カーテンがひらひらとはためいて、曲線の隙間から覗く空は爽やかな青だった。空気だけがじっとりと暑苦しい。網戸をすり抜けて届く蝉の声もどこか遠くに聞こえる。何だってこんな真っ昼間から、わざわざ体温を上げるような行為に勤しんでいるのだ、俺達は。そう考えるのも怠いほど暑くて熱くて、どうしようもなかった。

「っは……あ、ぅ…!」
無意識に豪炎寺の肩へと爪をたてていた。どくんと大きく脈打つ感覚が下肢からした後、風丸の身体が強張る。大きな溜息とともに脱力する全身。豪炎寺の欲を体内で受け止めた風丸の表情は、どこか恍惚としていた。「…あっつ、」腕で目元を押さえながら、熱い息を吐き出す。豪炎寺は謝罪のかわりに小さく口づけを落とした。すると風丸が腕をどかして豪炎寺を見上げる。普段なら恥ずかしがってあまり目を合わせないあの風丸が、だ。珍しくも愛しくて、豪炎寺は風丸の頬を優しく撫でた。
「……汗ひどいな。豪炎寺も、俺も」
「そりゃあな」
「べたべただ、もう……はあ…」
「…そりゃあ、な」
ニュアンスがエロい!そんな小言を言って風丸は頬を赤らめた。

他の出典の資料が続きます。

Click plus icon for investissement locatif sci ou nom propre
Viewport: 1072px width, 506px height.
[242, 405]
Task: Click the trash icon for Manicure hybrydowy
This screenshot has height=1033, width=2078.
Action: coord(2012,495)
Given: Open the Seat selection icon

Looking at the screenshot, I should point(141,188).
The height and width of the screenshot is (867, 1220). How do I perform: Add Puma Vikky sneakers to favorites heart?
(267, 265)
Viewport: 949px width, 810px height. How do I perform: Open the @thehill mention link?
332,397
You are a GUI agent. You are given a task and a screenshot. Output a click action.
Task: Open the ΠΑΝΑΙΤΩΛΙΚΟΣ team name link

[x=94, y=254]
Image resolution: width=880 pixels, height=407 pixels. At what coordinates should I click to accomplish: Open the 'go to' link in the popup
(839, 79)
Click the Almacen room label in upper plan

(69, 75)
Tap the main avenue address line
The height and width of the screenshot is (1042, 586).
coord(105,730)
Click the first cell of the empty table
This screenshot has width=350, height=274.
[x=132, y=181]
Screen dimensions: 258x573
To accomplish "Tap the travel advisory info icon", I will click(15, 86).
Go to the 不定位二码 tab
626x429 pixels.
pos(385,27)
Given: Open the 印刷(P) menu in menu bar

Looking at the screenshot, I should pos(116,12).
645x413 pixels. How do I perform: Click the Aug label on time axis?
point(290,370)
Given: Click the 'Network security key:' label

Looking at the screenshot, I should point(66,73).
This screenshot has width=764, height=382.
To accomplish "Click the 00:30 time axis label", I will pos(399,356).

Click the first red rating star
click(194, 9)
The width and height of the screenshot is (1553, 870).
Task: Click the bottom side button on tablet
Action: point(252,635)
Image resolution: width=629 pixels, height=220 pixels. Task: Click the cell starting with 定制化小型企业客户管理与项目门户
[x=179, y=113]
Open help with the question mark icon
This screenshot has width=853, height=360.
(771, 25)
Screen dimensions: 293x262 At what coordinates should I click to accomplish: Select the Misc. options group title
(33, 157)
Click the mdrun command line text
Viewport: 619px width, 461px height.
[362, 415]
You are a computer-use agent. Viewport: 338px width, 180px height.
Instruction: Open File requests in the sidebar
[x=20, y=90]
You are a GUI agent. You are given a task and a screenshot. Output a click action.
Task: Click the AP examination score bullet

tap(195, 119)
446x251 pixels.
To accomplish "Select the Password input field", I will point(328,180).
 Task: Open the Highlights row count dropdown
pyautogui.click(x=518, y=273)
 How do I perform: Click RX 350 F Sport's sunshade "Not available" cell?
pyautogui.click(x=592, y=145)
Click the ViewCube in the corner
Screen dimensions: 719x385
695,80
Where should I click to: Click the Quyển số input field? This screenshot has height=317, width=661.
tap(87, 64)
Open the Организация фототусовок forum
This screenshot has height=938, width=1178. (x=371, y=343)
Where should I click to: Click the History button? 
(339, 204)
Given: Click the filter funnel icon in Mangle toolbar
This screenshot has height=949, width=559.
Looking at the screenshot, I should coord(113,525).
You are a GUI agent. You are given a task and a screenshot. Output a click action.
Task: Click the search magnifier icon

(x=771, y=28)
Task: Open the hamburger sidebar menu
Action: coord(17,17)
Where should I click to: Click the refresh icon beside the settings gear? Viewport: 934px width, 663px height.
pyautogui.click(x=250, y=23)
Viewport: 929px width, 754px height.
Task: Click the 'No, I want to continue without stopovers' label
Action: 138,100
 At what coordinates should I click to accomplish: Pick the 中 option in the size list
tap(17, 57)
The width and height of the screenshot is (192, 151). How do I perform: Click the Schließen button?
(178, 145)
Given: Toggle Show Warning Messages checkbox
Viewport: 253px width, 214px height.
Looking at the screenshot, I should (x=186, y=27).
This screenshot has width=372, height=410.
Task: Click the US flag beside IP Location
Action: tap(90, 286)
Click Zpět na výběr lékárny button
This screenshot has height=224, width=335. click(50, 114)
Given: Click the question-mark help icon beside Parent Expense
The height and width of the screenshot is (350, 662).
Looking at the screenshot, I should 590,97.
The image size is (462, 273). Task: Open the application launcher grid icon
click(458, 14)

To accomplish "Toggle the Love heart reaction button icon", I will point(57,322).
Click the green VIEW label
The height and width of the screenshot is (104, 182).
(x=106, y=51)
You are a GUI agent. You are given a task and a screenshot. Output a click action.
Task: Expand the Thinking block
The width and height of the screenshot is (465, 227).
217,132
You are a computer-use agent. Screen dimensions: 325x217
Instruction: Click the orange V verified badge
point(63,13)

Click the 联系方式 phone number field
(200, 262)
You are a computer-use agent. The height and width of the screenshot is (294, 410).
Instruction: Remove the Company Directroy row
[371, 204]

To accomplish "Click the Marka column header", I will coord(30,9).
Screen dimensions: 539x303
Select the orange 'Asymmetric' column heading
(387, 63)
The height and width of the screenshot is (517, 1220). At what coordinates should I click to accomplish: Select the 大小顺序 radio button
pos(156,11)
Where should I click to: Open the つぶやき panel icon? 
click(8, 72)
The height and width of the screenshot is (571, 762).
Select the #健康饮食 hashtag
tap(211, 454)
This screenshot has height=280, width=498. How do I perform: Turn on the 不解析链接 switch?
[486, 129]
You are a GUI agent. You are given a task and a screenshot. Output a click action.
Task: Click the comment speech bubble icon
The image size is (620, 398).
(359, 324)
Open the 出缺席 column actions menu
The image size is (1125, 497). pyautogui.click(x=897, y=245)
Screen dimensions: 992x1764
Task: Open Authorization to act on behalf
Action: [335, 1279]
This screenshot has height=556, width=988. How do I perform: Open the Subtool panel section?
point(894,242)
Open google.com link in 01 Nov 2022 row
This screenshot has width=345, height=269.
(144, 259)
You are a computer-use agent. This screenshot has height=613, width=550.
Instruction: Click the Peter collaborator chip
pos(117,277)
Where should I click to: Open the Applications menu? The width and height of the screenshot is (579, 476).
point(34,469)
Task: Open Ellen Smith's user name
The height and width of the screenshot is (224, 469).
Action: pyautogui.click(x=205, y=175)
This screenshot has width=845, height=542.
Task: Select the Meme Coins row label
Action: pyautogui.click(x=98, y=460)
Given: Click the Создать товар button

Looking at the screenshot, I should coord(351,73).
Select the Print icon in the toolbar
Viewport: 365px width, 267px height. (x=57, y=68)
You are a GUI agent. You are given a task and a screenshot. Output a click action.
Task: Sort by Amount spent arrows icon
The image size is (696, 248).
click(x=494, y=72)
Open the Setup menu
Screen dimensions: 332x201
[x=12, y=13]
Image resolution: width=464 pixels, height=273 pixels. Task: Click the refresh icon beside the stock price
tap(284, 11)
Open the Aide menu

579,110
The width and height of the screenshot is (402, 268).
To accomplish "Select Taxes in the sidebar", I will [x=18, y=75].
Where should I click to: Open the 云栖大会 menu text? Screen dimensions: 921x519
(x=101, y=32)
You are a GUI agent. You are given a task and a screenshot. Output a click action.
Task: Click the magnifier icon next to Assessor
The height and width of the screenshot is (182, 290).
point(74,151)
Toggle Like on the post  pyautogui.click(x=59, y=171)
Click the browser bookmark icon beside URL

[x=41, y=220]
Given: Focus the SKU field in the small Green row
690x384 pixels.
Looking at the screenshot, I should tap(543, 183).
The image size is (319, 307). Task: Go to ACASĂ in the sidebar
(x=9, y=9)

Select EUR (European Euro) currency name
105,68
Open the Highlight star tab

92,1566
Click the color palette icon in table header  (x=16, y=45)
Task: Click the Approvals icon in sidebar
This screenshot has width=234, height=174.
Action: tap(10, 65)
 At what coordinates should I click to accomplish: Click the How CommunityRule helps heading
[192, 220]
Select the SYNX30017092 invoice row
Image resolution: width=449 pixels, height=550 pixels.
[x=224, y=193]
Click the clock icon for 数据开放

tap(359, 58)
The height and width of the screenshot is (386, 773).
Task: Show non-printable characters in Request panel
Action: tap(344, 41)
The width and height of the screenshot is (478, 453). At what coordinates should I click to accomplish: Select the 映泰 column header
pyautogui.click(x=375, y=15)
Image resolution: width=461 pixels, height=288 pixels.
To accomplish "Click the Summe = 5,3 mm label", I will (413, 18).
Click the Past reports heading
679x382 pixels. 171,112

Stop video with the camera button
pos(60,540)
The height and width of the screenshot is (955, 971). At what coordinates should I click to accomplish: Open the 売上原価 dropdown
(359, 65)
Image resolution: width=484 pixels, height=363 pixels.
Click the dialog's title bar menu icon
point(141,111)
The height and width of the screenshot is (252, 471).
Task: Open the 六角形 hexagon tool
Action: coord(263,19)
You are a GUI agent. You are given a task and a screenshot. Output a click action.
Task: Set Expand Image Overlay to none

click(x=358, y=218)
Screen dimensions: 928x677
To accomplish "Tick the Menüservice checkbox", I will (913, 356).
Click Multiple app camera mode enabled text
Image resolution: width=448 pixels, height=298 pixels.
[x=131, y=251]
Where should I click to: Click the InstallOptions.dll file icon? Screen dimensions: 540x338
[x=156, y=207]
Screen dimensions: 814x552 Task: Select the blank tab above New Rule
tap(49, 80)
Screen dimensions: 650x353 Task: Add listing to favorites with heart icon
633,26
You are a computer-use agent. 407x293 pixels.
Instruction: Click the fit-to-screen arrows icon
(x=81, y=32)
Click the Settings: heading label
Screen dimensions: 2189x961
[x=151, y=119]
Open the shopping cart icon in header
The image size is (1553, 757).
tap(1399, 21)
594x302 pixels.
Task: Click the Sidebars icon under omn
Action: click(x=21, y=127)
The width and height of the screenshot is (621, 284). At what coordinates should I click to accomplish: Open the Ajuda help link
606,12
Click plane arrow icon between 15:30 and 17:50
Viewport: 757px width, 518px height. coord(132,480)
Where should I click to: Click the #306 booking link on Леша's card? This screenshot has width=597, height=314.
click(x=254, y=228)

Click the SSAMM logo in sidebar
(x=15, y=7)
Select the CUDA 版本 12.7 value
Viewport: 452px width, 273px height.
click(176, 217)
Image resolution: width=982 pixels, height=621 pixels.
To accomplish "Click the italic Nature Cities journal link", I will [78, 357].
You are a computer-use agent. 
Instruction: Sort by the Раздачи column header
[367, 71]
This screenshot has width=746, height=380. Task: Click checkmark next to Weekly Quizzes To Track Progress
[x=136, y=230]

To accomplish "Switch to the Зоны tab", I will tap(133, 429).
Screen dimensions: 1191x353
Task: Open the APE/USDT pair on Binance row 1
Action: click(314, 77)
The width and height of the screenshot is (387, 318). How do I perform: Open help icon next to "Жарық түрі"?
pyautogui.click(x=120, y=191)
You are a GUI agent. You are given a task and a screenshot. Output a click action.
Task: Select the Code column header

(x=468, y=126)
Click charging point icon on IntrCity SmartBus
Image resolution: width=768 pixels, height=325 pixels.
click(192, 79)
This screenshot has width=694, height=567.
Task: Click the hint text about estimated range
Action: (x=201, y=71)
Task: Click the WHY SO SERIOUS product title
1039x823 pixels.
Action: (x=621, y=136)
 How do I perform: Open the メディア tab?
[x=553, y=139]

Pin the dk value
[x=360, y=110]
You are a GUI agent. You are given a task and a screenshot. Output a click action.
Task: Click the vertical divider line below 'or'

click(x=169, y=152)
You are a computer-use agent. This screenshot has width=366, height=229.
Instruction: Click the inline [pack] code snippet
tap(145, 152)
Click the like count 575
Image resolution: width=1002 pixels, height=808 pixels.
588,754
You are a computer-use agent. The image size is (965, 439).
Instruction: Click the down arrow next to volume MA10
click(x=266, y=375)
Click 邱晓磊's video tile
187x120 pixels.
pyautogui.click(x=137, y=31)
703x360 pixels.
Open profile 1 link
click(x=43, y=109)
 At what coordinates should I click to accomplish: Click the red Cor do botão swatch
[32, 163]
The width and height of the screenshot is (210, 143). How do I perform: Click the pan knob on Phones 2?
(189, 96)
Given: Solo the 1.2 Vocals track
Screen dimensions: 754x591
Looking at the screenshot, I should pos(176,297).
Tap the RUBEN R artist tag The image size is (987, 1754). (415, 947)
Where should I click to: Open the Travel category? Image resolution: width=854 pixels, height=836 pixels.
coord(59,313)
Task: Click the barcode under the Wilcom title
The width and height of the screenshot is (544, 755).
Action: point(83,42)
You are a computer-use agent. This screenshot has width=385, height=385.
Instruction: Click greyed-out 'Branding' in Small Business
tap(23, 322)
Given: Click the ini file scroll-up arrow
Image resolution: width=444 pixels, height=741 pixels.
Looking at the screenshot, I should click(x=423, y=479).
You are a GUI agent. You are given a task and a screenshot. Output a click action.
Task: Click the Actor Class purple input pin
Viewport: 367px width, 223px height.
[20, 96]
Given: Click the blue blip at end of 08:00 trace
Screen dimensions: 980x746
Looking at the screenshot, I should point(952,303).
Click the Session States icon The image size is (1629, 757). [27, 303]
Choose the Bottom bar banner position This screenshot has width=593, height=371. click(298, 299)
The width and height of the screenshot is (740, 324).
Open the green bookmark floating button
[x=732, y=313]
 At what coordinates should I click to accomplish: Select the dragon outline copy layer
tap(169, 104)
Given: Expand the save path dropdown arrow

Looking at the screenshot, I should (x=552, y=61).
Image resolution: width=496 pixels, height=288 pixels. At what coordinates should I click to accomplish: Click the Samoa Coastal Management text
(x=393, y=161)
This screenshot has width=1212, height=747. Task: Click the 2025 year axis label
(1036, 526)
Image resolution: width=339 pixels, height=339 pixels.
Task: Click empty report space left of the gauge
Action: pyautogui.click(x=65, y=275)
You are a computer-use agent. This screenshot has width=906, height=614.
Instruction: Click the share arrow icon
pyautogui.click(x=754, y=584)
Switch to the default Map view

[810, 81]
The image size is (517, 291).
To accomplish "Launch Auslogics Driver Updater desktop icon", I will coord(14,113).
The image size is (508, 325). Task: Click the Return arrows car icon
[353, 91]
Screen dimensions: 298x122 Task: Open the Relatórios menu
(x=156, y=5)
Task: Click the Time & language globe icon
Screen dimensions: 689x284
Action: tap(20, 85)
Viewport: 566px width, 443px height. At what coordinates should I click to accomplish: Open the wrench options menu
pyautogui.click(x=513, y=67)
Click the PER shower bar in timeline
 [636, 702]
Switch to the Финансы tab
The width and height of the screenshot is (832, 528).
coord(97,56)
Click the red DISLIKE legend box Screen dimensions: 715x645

しっとりと濡れる肌も上気する頬も快楽に震える身体も、風丸のすべてが豪炎寺の欲を燃え上がらせる。まだ繋がったままの結合部、内部に埋められたそれがふたたび硬度をもちはじめた。すっかり敏感になっている風丸はその瞬間に喉を引き攣らせて、高く鳴いた。そして慌てふためく。
「えっ、ちょっ…と、豪炎寺!?」
「……悪い、風丸」
微かに抵抗を始めた風丸に有無を言わせぬ勢いで、豪炎寺は強引に唇を奪う。徐々に弛緩していく腕を取り、指を絡ませて、腰を緩く動かした。
「ん、んッ…! や、ら、ごうえん、…!」
「止められない」
「…っ、は! とうとう、頭まで茹だった、か…っ、ぅあ!」
あついって、と口先では抵抗の止めない風丸が可愛くて、そしてやはり身体は正直で。性器が質量を増すだけで蠢く風丸の内部は悦んでいるようにしか思えず、豪炎寺は欲求の赴くままに、再び律動を始める。
「は、っあぁ! なん、で…っ、…!」
与えられる快感を逃したいのか無意識に強請っているのか、風丸は瞳をぎゅうと閉じ、豪炎寺の首に腕を回して縋り付く。汗でべたつく肌に嫌悪感を抱く余裕など無く、豪炎寺も風丸の身体を掻き抱いた。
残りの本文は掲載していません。